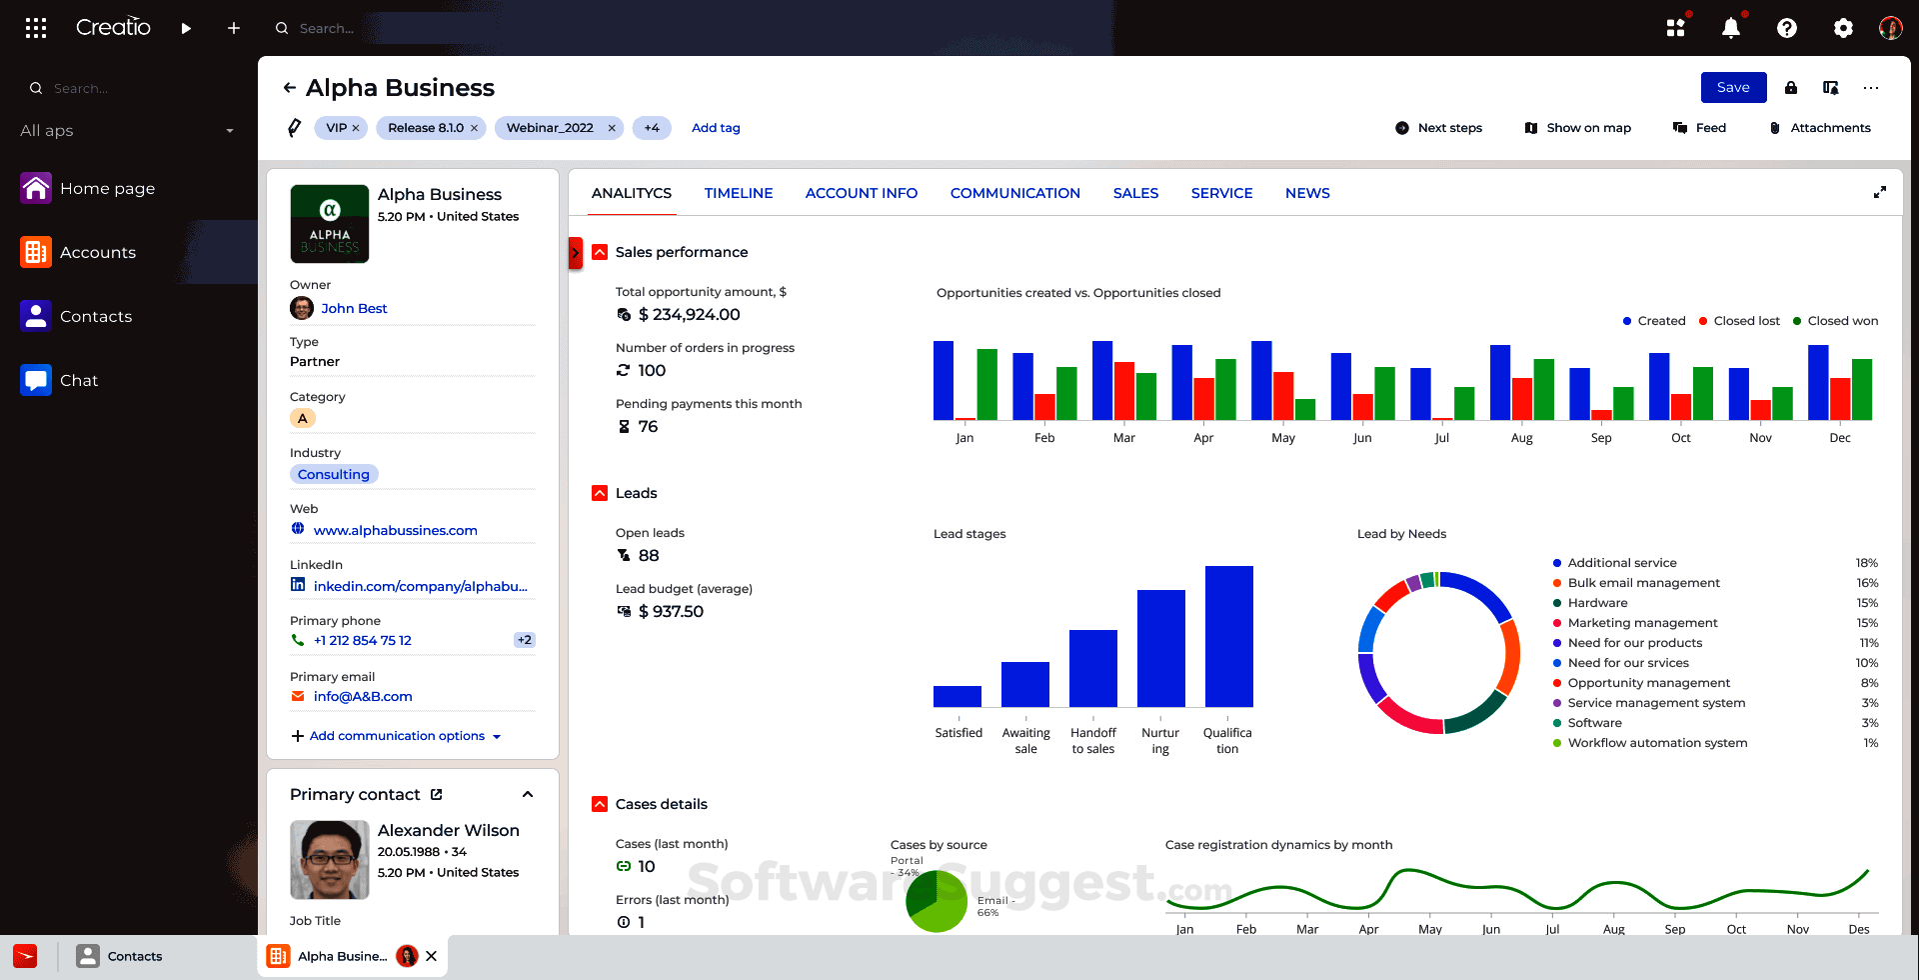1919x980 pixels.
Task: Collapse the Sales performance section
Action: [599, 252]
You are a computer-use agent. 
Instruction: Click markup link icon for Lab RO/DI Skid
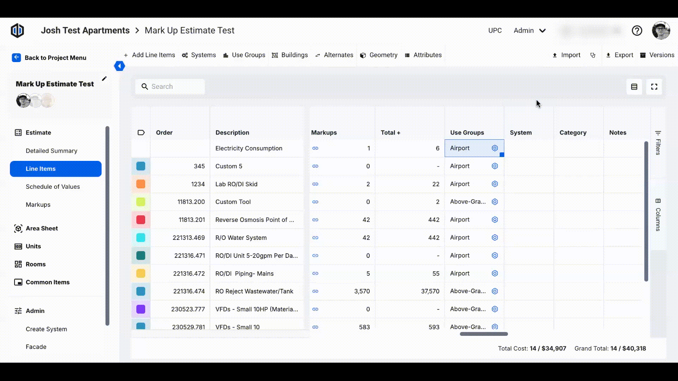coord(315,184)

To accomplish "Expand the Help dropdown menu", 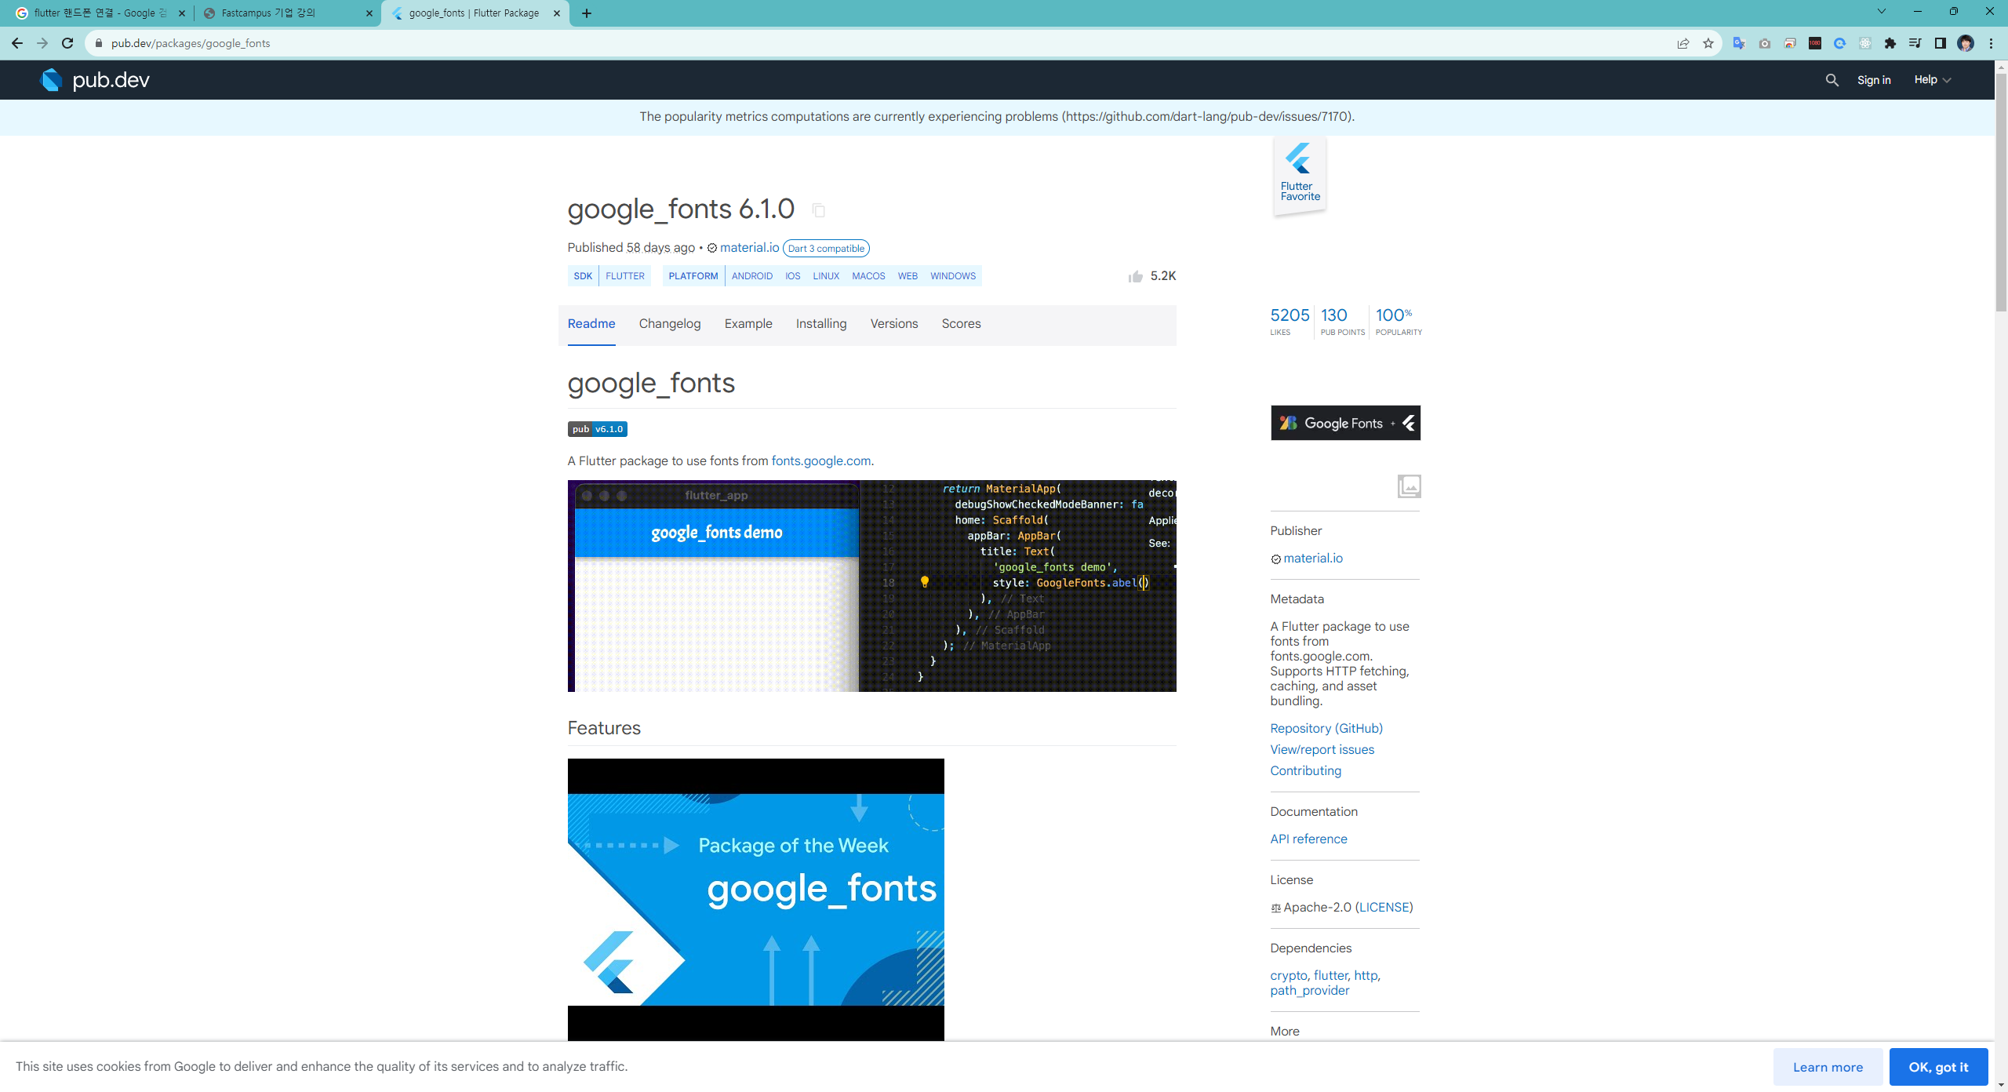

Try it: Retype word for word the span of lines above that begins with the line containing "You are a computer-use agent." and ends with the last line of the records; skip all pictures.

Response to this task:
You are a computer-use agent. 
Instruction: Click markup link icon for Lab RO/DI Skid
coord(315,184)

To accomplish "Expand the Help dropdown menu", 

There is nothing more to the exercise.